The Fountain-Fort Carson School District Eight School Board recently announced
that the District’s newest educational facility would be named “Conrad Early
Learning Center” to honor and recognize the lifetime commitment of Yevonne
Conrad to District Eight’s early childhood education--spanning 35 years and
Yevonne Conrad came to District Eight in 1980 and retired from full-time teaching
in 2008. During that time she taught at Freedom’s Trail Elementary on post for the
first 10 years and at Jordahl Elementary in Fountain for the remaining 18 years.
Following her retirement she has worked for the District in various roles including
training, mentoring and consulting. Yevonne opened up the District’s first preschool program at Freedom’s Trail in 1989 with teaching colleague Pat Davis. Just
one year later, she helped transition that pre-school concept to Jordahl where she
implemented the existing pre-school program for in-town students and families. In
today’s ever-changing educational landscape, the pre-schools of 20 years ago are
now known as Early Childhood Learning Programs and could be classified as a
completely different culture. Much of Yevonne’s story is about how she guided the
District through these cultural shifts in ideology, training, delivery and ultimately in
the finished product--catching students at an earlier age to develop critical
educational skills that will enable them to be successful in school and become lifelong learners.

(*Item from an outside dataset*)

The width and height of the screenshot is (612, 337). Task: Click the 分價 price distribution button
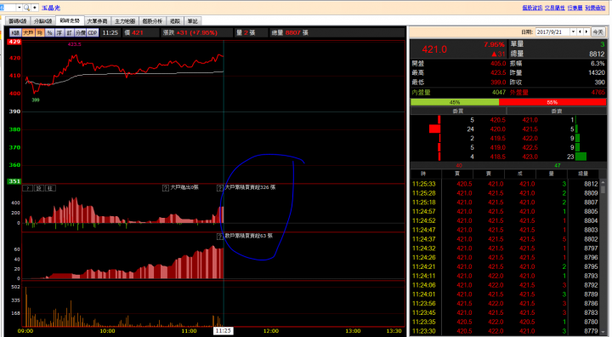80,33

Yevonne grew up in an idealistic era of education, where educators were brokers in
hope. Born and raised in a small Arkansas town by two parents that valued
education and modeled lifelong learning by going back to school as adults set the
stage for the teacher that Yevonne would become. Yevonne knew she wanted to
teach when she was in fifth grade. She had two influential teachers that year (due to
a maternity leave by one of them) that she still keeps in touch with to this day. Little
did they know the seed they would plant in the mind of a ten year old would grow
and flourish to become an accomplished student (high school valedictorian, and
Magna Cum Laude honors in college) and future educator. Yevonne understood the
value of work ethic and pursued her dream to teach the old fashioned way by
working, saving and earning scholarship opportunities. Her parents certainly
supported her the best they could but she knew the burden of a college education
for a small town Arkansas girl would be on her.
At one point Yevonne’s father, knowing how bright she was, tried to encourage her
to pursue a career in medicine or as an attorney. However, she was steadfast in her
vision for herself and knows her father was extremely proud of her career choice. It
was certainly educations gain that Yevonne kept her eye on the prize she valued and
made her life’s work teaching.
In addition to service work across the globe, Yevonne routinely gives school
supplies and books to be distributes to young people in the areas she visits.

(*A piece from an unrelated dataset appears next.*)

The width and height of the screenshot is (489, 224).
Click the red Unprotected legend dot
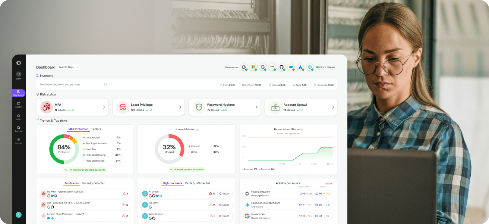[83, 137]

Yevonne was instrumental in bringing the Dolly Parton Imagination Library Project
which provides books to children in the larger Colorado Springs community. Once a
teacher, always a teacher and advocate for learning. To learn more about the Dolly
Parton Imagination Project check out the website at
About the Conrad Early Learning Center
Scheduled to open fall 2015, Conrad Early Learning Center will have 12 classrooms,
and is projected to have 8 in use when it opens--allowing for some projected growth
in the community. Pre-school students in the Fountain community will utilize this
facility and program. The program will be similar to the Early Childhood Program
that is housed in Weikel Elementary on Fort Carson.
Details about the dedication celebration and ribbon cutting will be forthcoming midsummer as the building nears completion.